**Requirement**
Reproduce exactly the lines below from the one containing "[NETA GT] (166, 626)" through the one containing "Honda XR-V (61, 552)", including both, and nothing else.

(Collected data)

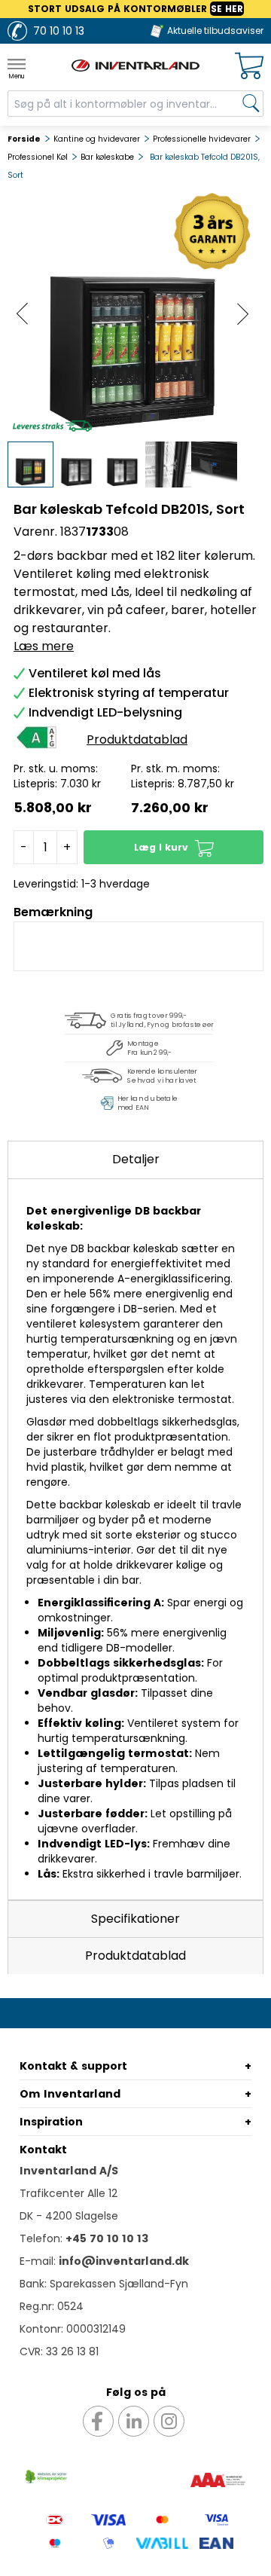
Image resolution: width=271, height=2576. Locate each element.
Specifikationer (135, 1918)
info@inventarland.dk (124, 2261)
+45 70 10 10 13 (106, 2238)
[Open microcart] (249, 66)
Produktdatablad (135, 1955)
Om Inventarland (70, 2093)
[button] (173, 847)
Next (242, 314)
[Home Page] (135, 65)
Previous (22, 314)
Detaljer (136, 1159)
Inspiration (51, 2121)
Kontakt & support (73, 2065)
* * *
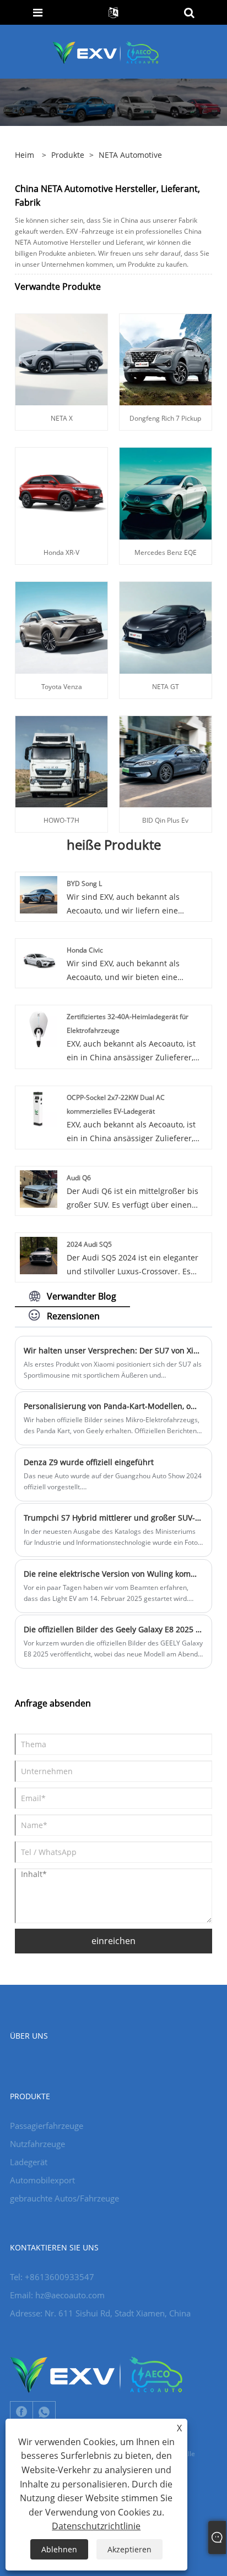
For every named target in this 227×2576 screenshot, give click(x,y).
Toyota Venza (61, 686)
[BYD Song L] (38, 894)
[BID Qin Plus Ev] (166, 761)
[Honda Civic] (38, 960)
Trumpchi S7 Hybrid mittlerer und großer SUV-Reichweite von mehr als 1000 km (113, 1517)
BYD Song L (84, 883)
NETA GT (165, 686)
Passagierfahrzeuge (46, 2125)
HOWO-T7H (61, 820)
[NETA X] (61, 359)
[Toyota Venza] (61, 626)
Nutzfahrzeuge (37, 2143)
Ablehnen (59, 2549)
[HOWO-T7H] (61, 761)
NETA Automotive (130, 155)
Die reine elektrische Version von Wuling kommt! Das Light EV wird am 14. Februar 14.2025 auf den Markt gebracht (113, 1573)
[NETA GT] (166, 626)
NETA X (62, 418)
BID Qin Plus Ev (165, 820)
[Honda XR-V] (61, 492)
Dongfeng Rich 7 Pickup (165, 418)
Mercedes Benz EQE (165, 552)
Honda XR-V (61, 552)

**The completed task**
[NETA GT] (166, 626)
NETA X (62, 418)
BID Qin Plus Ev (165, 820)
[Honda XR-V] (61, 492)
Dongfeng Rich 7 Pickup (165, 418)
Mercedes Benz EQE (165, 552)
Honda XR-V (61, 552)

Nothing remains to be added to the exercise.